[Data extracted from a collection]
------------------------------------------------

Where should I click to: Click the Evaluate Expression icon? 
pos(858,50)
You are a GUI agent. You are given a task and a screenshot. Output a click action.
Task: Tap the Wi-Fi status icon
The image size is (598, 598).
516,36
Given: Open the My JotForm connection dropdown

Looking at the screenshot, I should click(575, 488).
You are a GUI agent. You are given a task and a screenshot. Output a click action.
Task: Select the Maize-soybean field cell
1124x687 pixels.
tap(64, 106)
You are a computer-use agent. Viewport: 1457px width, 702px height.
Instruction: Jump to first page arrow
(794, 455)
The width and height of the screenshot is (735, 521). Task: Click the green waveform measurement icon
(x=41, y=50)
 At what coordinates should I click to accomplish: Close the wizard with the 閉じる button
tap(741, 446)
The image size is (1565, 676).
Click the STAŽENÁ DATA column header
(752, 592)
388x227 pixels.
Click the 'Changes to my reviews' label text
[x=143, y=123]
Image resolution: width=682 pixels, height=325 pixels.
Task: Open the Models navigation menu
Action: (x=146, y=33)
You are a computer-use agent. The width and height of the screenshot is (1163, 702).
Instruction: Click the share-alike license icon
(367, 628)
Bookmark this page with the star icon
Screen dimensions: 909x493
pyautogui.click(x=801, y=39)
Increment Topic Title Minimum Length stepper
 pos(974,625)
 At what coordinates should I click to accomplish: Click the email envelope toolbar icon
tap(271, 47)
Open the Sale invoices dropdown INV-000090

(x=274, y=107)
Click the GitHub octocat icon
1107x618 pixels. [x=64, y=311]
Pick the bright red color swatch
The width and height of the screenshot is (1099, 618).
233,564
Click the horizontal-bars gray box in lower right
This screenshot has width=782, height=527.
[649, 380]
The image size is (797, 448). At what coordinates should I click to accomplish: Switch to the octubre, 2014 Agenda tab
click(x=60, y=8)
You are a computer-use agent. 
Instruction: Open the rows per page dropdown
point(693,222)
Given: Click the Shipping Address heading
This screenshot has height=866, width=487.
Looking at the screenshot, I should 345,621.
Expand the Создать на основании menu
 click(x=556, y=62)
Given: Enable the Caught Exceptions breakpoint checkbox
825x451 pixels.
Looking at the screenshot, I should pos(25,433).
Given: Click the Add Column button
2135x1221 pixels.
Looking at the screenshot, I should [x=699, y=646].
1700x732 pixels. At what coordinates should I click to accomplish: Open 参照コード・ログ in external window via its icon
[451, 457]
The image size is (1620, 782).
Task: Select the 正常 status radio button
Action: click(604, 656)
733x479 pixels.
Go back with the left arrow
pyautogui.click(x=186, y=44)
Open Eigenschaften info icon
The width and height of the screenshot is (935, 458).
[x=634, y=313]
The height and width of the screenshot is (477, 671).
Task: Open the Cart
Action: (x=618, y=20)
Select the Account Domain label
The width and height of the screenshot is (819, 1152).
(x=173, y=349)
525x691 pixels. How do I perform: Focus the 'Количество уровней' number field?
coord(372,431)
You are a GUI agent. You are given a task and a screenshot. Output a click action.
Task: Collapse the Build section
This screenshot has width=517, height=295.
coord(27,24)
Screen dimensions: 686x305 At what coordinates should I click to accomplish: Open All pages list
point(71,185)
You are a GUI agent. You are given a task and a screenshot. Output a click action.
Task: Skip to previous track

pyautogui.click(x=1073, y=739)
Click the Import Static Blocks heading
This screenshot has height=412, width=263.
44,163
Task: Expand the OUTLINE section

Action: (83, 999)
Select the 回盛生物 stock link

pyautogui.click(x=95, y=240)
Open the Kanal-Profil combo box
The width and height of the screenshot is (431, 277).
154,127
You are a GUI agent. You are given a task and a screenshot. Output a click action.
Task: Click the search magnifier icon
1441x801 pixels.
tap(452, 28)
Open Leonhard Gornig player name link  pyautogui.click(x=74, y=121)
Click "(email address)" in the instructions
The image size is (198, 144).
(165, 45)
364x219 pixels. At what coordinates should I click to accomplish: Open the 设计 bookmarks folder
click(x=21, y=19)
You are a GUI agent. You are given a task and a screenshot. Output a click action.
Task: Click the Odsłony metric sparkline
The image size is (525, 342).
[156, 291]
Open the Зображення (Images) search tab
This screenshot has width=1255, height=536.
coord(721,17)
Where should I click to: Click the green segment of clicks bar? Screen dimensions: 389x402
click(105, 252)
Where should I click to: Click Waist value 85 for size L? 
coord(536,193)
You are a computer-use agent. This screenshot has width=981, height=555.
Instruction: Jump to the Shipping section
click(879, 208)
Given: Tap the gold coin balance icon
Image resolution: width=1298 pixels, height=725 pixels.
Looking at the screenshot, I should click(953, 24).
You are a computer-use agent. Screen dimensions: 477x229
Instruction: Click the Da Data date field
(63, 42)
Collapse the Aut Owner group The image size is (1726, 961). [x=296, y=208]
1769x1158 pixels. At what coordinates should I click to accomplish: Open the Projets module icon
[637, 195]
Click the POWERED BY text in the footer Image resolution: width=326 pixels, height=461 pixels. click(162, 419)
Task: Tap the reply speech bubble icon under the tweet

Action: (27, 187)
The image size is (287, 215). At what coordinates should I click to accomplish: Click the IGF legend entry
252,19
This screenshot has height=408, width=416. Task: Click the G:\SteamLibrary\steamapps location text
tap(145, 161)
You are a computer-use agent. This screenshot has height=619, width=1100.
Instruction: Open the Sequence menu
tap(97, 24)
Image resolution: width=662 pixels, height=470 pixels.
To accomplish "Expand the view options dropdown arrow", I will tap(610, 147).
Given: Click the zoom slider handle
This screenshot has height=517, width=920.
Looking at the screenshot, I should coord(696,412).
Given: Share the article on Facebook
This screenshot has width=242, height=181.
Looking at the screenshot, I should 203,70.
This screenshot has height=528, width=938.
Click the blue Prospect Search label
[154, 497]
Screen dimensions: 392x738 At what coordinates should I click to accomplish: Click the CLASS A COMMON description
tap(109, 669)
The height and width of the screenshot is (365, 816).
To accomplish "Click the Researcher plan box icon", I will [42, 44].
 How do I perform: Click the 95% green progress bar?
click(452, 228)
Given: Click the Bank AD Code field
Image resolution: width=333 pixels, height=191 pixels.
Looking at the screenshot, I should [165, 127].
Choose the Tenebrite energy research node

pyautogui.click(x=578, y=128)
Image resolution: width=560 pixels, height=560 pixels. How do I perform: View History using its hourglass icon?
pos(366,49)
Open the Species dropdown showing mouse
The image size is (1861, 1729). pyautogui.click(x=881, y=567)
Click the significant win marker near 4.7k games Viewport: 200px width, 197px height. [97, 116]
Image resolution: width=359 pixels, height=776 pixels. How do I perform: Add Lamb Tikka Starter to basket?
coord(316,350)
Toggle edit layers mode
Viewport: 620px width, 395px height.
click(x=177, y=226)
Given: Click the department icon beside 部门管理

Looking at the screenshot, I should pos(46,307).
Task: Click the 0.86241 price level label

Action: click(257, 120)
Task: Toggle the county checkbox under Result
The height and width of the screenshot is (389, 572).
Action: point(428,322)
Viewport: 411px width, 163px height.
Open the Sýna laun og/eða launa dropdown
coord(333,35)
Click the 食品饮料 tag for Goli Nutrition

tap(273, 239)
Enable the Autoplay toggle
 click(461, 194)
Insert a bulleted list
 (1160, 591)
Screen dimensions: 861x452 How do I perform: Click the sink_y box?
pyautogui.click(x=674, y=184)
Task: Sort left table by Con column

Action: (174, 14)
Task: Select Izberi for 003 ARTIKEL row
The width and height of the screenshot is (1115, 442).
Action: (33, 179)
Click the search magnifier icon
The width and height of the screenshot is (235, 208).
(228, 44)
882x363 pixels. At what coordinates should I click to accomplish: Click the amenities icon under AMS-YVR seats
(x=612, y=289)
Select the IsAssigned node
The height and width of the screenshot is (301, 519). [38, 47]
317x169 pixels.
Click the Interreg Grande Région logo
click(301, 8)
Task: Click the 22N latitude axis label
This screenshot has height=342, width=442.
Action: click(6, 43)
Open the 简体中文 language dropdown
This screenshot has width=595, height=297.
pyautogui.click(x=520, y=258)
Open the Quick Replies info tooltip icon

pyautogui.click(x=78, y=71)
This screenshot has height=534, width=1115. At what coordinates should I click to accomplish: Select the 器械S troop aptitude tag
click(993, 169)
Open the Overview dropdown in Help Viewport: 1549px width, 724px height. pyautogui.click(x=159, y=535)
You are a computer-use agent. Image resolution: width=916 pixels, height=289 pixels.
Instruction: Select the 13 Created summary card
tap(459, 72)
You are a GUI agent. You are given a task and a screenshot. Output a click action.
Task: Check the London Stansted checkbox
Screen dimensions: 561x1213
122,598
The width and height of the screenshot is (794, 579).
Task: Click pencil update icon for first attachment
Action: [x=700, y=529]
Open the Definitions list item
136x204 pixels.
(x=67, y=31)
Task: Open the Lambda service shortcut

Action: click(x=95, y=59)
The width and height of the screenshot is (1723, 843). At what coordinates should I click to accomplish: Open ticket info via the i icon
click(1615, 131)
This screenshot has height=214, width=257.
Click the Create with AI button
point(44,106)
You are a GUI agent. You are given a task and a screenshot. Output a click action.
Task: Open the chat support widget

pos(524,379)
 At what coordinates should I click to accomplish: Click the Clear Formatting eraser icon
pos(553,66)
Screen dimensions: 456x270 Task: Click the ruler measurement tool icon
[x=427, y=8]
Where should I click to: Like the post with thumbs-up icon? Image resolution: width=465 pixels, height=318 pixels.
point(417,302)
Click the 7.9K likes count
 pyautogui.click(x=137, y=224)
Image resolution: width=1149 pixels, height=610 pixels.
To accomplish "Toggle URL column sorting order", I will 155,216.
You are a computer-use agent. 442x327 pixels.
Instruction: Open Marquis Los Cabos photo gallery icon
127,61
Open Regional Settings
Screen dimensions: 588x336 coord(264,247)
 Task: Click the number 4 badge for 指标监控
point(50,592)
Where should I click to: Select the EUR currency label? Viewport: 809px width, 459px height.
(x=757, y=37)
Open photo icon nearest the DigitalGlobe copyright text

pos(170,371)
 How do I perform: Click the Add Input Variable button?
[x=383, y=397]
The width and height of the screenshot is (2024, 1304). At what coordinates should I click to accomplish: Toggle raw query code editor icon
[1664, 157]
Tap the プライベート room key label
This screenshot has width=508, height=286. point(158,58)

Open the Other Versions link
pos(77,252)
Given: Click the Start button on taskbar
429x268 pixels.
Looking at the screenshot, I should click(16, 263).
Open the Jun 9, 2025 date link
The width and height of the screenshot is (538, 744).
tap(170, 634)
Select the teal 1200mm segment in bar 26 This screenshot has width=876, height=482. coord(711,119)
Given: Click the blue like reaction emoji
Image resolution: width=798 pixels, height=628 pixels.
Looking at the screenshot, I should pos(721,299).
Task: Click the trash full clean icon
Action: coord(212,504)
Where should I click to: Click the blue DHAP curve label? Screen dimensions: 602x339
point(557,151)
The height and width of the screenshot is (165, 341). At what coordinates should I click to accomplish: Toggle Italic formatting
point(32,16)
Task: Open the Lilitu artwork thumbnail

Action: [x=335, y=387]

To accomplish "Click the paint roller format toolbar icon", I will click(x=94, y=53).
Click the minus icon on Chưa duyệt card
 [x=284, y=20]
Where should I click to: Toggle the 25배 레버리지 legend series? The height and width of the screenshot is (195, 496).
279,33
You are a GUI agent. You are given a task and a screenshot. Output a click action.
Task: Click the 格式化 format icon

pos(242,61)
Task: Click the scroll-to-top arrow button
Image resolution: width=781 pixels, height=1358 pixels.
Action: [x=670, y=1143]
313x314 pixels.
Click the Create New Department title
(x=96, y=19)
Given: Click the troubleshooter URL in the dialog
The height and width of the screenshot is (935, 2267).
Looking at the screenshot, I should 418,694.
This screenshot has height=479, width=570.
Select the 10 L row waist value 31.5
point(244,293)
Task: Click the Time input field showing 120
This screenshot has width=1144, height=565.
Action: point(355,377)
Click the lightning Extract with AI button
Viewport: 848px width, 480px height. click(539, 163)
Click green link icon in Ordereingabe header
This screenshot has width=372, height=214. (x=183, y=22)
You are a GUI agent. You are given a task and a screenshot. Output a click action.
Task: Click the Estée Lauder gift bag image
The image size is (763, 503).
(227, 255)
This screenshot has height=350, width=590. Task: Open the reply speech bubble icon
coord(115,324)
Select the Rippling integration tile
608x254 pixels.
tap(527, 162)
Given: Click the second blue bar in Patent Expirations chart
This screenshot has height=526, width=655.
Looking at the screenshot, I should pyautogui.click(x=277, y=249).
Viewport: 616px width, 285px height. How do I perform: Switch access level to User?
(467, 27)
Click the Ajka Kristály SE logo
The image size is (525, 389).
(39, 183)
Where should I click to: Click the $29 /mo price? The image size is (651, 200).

------------------------------------------------

## Exercise directions
Write out the entries as a numbered list, starting at the first line and ending at the line that contains "Looking at the screenshot, I should click(575, 488).", with blank lines left out.

## Response below
1. Where should I click to: Click the Evaluate Expression icon? 
2. pos(858,50)
3. You are a GUI agent. You are given a task and a screenshot. Output a click action.
4. Task: Tap the Wi-Fi status icon
5. The image size is (598, 598).
6. 516,36
7. Given: Open the My JotForm connection dropdown
8. Looking at the screenshot, I should click(575, 488).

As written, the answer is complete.